## EXERCISE DIRECTIONS
A line below contains "Viewport: 960px width, 730px height.", and a later one contains "Click the first ログインパスワード". Repeat both, with every line between them, exactly.

Collected data entries:

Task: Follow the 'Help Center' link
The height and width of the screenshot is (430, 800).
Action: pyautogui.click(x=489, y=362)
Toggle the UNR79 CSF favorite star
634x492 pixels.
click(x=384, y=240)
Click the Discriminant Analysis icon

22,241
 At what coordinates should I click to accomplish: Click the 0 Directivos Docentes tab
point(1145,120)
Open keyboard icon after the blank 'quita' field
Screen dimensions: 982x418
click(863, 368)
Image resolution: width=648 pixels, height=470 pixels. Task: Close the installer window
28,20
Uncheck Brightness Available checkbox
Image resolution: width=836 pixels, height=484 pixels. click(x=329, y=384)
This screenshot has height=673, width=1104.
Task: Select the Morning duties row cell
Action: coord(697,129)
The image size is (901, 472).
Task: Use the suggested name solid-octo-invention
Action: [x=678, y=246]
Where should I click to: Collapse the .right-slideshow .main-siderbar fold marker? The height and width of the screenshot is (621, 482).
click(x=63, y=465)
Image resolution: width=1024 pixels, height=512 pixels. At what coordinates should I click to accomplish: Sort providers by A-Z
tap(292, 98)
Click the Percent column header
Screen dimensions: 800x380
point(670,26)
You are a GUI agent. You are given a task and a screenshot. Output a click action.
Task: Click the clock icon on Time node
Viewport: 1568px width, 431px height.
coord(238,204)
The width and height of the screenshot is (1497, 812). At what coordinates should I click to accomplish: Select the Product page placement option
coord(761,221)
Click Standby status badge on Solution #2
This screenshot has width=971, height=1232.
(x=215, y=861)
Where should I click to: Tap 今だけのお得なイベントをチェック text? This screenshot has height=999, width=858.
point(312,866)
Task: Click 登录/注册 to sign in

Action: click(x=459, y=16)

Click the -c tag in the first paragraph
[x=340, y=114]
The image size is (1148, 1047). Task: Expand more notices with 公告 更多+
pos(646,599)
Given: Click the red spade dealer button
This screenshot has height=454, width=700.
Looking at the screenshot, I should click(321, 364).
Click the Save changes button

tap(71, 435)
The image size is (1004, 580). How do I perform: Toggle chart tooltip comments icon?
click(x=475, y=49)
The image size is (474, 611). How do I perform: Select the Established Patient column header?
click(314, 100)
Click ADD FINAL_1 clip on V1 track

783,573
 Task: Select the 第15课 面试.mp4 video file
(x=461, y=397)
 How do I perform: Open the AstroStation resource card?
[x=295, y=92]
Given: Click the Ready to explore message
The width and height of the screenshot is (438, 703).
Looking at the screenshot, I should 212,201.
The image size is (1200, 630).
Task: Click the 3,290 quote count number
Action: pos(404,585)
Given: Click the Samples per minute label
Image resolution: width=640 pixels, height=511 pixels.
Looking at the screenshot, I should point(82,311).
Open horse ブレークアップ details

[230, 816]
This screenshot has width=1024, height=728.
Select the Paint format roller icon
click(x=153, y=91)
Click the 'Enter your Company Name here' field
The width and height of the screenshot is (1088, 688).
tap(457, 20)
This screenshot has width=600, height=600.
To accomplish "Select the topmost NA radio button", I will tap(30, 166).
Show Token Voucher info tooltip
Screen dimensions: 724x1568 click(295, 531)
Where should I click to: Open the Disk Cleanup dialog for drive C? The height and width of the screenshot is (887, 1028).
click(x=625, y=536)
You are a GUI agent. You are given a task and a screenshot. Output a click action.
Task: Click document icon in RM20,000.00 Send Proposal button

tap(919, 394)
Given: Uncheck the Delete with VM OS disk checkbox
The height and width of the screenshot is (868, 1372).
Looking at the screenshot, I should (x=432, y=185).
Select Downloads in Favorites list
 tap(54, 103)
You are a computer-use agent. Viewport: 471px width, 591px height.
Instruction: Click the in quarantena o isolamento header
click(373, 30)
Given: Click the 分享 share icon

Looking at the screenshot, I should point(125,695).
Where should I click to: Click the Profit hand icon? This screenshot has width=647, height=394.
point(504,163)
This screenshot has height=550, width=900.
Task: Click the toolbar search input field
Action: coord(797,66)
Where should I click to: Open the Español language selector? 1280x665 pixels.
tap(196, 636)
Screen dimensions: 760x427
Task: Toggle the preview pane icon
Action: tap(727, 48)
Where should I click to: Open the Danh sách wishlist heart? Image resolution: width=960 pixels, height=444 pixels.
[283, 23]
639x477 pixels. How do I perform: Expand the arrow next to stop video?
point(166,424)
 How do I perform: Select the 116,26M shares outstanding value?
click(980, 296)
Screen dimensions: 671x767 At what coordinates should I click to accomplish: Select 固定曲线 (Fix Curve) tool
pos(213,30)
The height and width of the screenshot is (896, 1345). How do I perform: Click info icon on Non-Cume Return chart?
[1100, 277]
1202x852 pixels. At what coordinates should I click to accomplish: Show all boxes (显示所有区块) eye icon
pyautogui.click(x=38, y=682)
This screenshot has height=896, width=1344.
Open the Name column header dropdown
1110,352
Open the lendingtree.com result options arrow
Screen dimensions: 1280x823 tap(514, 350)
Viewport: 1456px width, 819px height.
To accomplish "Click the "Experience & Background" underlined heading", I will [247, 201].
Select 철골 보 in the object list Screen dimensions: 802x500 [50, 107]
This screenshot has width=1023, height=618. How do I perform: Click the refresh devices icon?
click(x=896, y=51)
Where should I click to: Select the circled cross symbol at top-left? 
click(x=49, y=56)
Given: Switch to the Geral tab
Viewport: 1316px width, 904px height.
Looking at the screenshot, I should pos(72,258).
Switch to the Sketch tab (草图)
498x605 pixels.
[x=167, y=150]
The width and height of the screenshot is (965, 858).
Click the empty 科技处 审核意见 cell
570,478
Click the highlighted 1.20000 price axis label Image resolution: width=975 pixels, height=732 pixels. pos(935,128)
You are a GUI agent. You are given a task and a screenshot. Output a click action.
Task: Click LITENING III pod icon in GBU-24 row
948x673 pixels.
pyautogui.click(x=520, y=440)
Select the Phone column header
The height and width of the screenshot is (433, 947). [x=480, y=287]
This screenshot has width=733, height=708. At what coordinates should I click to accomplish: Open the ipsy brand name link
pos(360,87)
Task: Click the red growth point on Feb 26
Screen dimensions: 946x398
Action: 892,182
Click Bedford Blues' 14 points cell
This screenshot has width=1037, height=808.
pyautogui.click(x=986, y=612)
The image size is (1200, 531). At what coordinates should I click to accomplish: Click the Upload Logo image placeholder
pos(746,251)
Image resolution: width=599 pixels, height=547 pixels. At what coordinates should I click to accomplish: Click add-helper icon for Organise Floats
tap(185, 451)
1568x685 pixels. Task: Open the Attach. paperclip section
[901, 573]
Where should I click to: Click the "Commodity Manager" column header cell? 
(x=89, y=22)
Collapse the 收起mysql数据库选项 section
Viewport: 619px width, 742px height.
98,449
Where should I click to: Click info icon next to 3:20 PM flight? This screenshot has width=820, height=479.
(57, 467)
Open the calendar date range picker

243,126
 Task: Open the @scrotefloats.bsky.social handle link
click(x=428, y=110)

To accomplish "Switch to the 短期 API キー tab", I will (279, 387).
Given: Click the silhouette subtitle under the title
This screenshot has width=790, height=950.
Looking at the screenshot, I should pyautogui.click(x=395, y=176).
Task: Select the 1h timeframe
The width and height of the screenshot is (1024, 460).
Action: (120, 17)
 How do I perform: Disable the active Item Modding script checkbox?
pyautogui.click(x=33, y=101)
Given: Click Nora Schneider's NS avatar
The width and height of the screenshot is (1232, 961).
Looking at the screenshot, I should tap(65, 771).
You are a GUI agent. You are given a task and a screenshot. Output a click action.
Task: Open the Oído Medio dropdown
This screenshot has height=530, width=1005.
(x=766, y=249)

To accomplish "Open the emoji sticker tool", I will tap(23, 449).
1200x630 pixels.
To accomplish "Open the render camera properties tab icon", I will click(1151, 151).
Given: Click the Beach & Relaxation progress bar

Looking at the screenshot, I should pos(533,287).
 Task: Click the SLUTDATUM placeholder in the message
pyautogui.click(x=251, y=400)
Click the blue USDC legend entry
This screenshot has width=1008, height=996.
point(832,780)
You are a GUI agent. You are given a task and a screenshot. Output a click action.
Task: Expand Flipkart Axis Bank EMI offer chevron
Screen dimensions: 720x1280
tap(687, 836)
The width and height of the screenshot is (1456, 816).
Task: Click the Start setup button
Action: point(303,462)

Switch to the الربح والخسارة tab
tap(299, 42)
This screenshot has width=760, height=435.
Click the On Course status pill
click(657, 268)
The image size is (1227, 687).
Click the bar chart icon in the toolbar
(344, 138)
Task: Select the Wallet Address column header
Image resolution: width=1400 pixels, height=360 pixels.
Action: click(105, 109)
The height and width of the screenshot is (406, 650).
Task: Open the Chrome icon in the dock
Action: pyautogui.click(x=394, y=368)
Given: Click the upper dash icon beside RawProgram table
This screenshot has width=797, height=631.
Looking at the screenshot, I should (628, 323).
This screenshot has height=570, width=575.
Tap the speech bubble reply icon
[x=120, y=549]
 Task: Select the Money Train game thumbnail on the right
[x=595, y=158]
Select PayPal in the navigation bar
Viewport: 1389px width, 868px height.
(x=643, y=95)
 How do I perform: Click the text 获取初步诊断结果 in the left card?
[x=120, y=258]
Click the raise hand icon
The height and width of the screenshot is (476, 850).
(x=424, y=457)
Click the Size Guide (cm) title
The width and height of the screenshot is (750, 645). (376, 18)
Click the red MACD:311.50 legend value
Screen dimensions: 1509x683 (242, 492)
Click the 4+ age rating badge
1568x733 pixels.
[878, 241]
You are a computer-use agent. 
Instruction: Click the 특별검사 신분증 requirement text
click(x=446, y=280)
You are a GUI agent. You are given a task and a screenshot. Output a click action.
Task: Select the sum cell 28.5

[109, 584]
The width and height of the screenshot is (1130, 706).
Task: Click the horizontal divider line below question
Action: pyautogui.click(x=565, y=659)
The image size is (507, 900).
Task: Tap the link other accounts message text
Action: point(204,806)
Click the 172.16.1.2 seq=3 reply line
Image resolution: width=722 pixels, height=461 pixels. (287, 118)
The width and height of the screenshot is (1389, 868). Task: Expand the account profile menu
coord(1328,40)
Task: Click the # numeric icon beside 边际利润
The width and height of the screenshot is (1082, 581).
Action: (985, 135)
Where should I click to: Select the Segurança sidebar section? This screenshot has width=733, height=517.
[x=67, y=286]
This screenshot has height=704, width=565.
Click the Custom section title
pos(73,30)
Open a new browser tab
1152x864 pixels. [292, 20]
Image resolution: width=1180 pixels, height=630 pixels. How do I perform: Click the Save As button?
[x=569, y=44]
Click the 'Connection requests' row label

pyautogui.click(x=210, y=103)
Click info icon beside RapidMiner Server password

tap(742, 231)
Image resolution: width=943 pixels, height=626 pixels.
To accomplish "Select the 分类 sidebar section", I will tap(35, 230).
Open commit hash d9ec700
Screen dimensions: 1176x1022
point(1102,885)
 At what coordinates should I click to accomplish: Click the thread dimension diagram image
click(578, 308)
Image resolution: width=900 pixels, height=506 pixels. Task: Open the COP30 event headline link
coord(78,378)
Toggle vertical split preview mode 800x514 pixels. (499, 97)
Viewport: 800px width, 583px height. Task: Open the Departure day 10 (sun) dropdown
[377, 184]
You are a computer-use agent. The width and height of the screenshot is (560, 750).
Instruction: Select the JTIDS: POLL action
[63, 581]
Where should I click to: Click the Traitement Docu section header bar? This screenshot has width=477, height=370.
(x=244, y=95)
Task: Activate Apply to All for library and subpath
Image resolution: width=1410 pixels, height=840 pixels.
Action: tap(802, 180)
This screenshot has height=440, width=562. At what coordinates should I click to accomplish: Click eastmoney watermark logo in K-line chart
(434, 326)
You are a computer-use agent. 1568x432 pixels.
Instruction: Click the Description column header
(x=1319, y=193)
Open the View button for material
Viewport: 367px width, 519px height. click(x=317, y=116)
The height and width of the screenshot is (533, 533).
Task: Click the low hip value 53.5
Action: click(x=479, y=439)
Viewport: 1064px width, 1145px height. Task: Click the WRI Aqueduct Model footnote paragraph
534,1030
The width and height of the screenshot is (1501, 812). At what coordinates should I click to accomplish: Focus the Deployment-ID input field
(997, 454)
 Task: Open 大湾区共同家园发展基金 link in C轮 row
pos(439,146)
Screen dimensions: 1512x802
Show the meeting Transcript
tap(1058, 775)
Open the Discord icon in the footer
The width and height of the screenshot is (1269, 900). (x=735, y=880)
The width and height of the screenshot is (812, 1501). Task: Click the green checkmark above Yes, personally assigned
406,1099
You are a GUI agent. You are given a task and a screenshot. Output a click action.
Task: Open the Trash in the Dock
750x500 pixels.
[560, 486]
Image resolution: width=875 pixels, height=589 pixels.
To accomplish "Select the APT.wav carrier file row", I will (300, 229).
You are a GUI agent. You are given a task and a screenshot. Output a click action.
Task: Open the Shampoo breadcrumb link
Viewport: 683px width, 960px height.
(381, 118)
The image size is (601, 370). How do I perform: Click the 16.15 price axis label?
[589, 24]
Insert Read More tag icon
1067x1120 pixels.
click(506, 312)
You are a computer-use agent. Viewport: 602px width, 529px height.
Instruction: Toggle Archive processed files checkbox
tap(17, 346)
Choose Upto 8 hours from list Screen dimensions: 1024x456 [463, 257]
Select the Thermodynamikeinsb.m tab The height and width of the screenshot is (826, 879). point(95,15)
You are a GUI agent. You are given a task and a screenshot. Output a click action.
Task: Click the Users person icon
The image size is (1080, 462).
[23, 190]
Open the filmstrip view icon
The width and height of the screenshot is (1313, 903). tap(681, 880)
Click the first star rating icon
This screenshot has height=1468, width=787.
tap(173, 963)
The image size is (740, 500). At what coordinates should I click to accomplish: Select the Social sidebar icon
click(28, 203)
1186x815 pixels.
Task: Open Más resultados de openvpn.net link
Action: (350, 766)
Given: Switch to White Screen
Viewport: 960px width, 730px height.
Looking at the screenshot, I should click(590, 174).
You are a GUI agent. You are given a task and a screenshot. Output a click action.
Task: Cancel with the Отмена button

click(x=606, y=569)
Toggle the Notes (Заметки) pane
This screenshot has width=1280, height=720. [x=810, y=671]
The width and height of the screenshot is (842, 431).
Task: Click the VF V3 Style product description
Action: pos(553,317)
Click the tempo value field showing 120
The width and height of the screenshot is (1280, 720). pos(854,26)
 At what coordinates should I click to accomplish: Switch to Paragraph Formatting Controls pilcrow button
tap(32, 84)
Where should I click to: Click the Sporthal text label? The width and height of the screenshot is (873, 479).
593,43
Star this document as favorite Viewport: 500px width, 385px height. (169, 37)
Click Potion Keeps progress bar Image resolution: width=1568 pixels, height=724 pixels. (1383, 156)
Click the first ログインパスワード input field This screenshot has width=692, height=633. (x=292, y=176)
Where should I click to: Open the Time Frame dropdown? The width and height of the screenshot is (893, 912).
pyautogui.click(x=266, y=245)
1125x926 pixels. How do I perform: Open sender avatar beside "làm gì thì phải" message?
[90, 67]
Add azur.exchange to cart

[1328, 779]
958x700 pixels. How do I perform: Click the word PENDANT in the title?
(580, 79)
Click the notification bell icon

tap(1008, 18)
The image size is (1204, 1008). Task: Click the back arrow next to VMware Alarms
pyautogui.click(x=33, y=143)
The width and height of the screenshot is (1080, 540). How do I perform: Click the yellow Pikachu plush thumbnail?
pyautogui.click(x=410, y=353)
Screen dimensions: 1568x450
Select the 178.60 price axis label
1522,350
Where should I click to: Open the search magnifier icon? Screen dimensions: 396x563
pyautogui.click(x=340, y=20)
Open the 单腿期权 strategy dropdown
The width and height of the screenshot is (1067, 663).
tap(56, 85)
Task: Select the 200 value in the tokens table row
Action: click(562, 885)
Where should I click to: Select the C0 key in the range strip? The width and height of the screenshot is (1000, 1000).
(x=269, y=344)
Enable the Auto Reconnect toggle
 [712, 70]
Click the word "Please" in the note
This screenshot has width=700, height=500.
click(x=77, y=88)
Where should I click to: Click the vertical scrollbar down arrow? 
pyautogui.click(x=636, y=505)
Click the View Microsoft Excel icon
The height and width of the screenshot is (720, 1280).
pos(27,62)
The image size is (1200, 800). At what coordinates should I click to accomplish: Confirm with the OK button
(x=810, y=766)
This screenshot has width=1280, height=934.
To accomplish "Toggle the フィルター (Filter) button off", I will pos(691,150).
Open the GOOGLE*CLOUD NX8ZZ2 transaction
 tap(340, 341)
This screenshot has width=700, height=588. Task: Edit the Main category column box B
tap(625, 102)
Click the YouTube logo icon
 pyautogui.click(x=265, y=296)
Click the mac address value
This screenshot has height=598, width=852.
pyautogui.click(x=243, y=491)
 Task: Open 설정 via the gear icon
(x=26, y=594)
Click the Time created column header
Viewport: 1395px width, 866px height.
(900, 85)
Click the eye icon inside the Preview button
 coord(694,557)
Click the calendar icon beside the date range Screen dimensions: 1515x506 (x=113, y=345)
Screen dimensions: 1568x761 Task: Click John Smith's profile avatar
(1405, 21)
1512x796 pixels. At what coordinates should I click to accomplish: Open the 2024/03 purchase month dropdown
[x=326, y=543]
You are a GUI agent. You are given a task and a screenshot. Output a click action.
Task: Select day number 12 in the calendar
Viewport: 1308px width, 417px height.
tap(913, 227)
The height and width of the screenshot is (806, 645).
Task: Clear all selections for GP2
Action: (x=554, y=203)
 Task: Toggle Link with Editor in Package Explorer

## EXERCISE ANSWER
Viewport: 960px width, 730px height.
Looking at the screenshot, I should click(590, 174).
You are a GUI agent. You are given a task and a screenshot. Output a click action.
Task: Cancel with the Отмена button

click(x=606, y=569)
Toggle the Notes (Заметки) pane
This screenshot has width=1280, height=720. [x=810, y=671]
The width and height of the screenshot is (842, 431).
Task: Click the VF V3 Style product description
Action: pos(553,317)
Click the tempo value field showing 120
The width and height of the screenshot is (1280, 720). pos(854,26)
 At what coordinates should I click to accomplish: Switch to Paragraph Formatting Controls pilcrow button
tap(32, 84)
Where should I click to: Click the Sporthal text label? The width and height of the screenshot is (873, 479).
593,43
Star this document as favorite Viewport: 500px width, 385px height. (169, 37)
Click Potion Keeps progress bar Image resolution: width=1568 pixels, height=724 pixels. (1383, 156)
Click the first ログインパスワード input field This screenshot has width=692, height=633. (x=292, y=176)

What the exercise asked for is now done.